How Communication Gets You the Great Sex You Deserve
We all like different things when it comes to sex. But if there’s one thing that we can all agree on, it’s that nobody likes bad sex. And the fact is, less-than-great sex is sometimes the result of a lack of communication. We have to start talking.I consider sex to be both an art and a science, so let’s roll up our sleeves and get dirty. It all starts with a conversation. Here are eight communication tips for getting exactly what you crave.
Be ready to learn
All of us can probably remember the first time that we had sex. And if you’re anything like me, it probably wasn’t very good. So put away those soap-opera fantasies of coital perfection: the beginning part of a relationship is the fun part, where you get to discover and explore each other. Does your partner fixate on your breasts? Lube ‘em up and use ‘em like hands! Does your partner spend a lot of time feeling the fabric of your underwear during foreplay? Invite them to a shopping trip at the lingerie boutique. No two humans have the same sexual proclivities, so open your mind to new ways to play. And treat their actions as nonverbal ways of communicating what they’re really into.

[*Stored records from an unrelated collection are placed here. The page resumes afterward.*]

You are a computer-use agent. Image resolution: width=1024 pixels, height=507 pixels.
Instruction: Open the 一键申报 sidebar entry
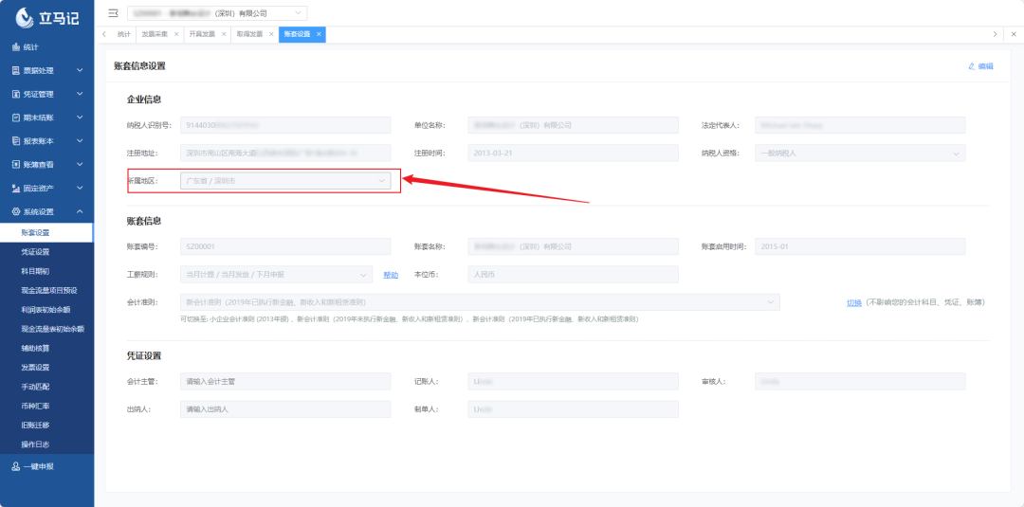(x=38, y=466)
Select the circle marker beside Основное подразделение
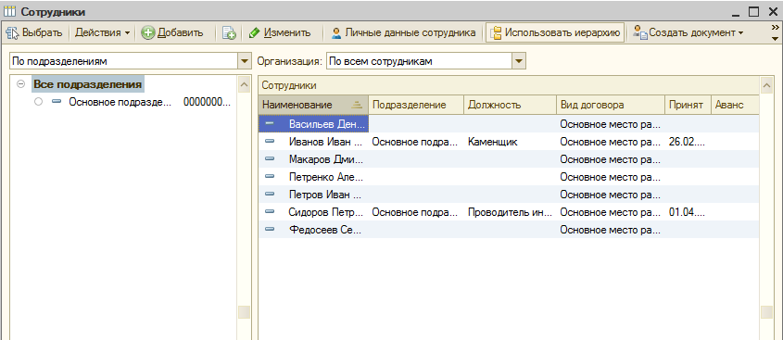This screenshot has width=783, height=340. [40, 102]
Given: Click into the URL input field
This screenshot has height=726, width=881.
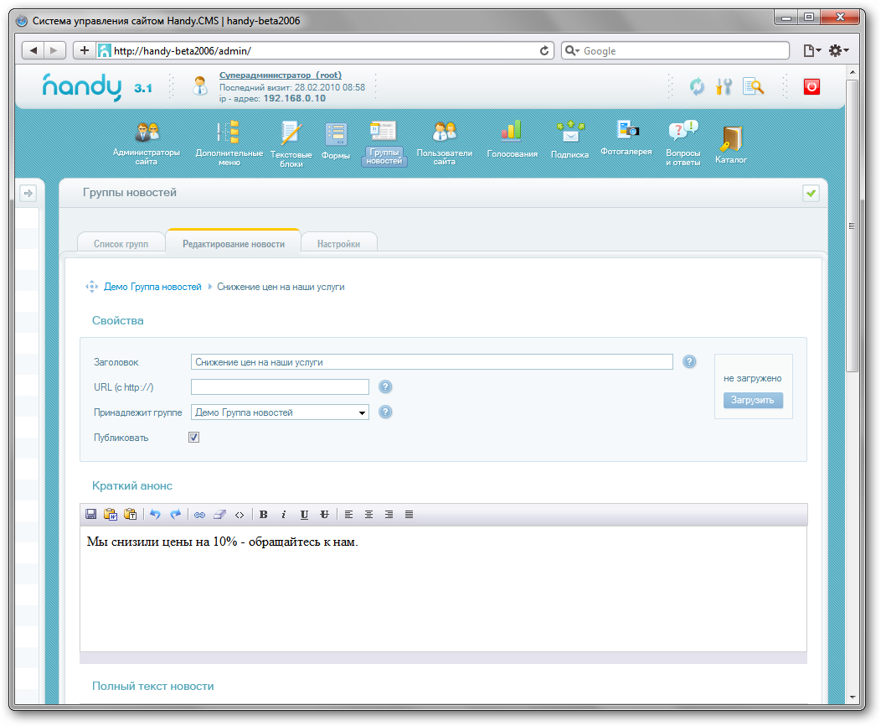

Know your “likes” and share them
This means, be familiar with how you masturbate, and feel zero shame about it. Do you rub yourself? Hump pillows? Use lubricant? Like things a little dry? If you prefer to tug or tickle on the left side of your compass, put that in your mental bank. If you don’t know your body, how can you expect anyone else to? It’s easier to show your friend how to finish a Rubik’s cube, when you’ve been doing it for years. Your body is a game, and sometimes a puzzle. But if you already know how to unlock your body, you can certainly instruct your lover to do the same.
Use your words
I’m a firm believer in commands, suggestions, and requests.
A command example: “Put your tongue on my _______.”
A request example: “Could you put your tongue on my ______?”
A suggestion example: “I’d really like it if you put your tongue on my ______.”
In my experiences, people LOVE learning how they can please their partner; it’s like having a verbal guide. Have you ever put together a piece of IKEA furniture without following the instructions? Sure, it’s possible, but it takes a helluva lot longer, and it’s less fun. So go ahead, give some direction.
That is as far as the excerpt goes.